Now, it really begins. The acorn is the symbol of Britain's National Trails and is on all the sign posts for the South West Coast Path. This scuplture is on the promenade at Minehead is the official beginning of the path.
After an all day train journey from Edinburgh to Taunton in the west of England where we stayed one night, then a 1 hr 30 min bus trip to Minehead for two nights. There is one of those awful Butlins holiday camps at the other end of the beach but the town itself is quite nice.
Sheryl's relative? A shop in the main street.
A day exploring the medieval village and castle of Dunster. The castle dates back to 1066 with more recent additions, the hexagonal yarn market building is from 1609.
This village just kept on giving. So much history and so much quaintness!
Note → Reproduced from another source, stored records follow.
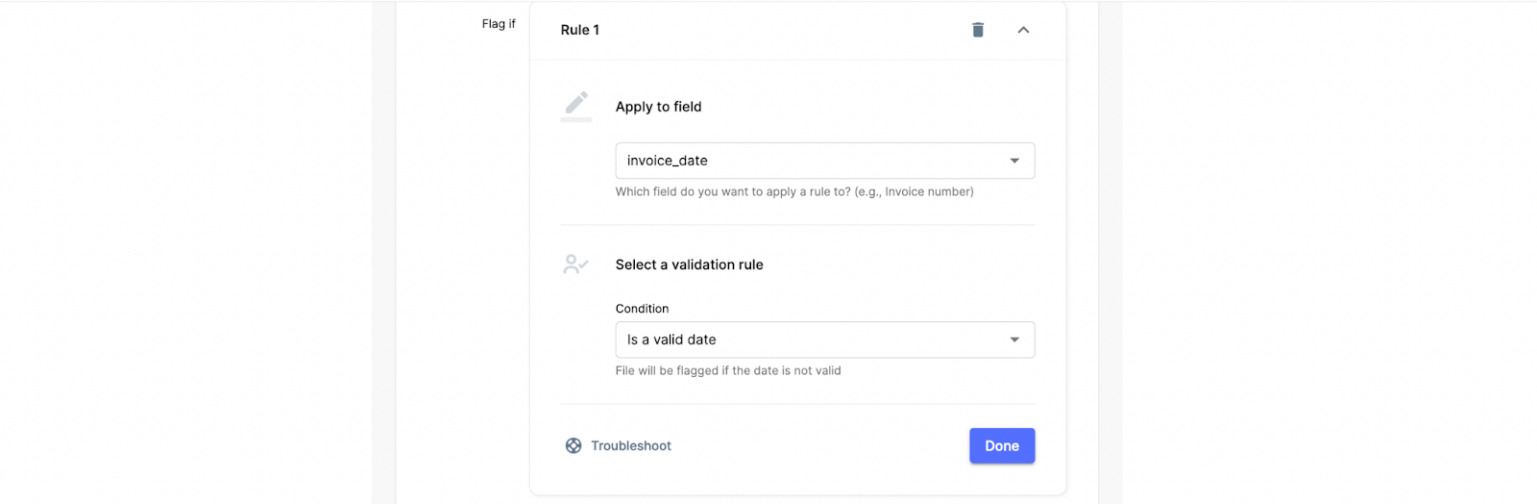
Task: Click the File will be flagged hint text
Action: click(x=728, y=370)
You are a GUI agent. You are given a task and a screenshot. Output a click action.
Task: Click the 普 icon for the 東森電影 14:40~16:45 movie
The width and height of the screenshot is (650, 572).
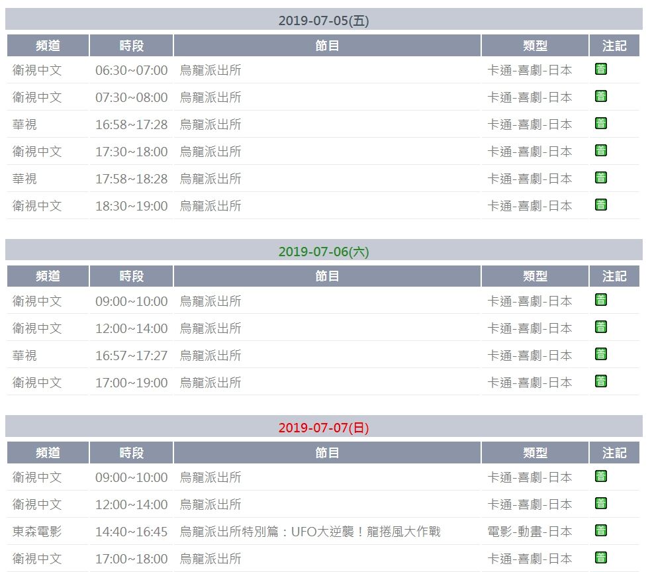[x=600, y=530]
The postie crossing the ancient and rare pack horse bridge.
An old trade - roof thatchers at work.
Possibly one of the most beautiful old churches I have been in - St Georges
Not just old, spiritually active, full of flowers and beautifully carved wooden rood screen, lots of little spaces on the sides and an atmosphere of real peace
 And the Light!
In the garden near the castle's working water mill.
 The castle stables
The castle
I took lots of photos of extragant rooms. The Lady of the castle from the 1920s was a an Australian who married into the family. She held lavish parties.



Back in the early days the castle had a dundeon where people were dropped into via a trap door and left to die. Skeletons have been found including a seven foot one still chained to the wall.
This is the inside of a large dovecote, holes in the walls for doves to live in.
 The dovecote is the cyclinderical building at the end of this garden.
The Dream Garden. Yes, that is what it was called.

More cuteness.

We had walked about 4km through the countryside from Minehead to Dunster, ate blackberries from hedge rows and apples from the community orchard, wandered the village and castle all day, and caught a bus back to Minehead late in the afternoon. And this was supposed to be a rest day before starting the big walk!
Donkeys by the bus stop. I have never seen a patchy coloured donkey before. His friends came over for an ear rub.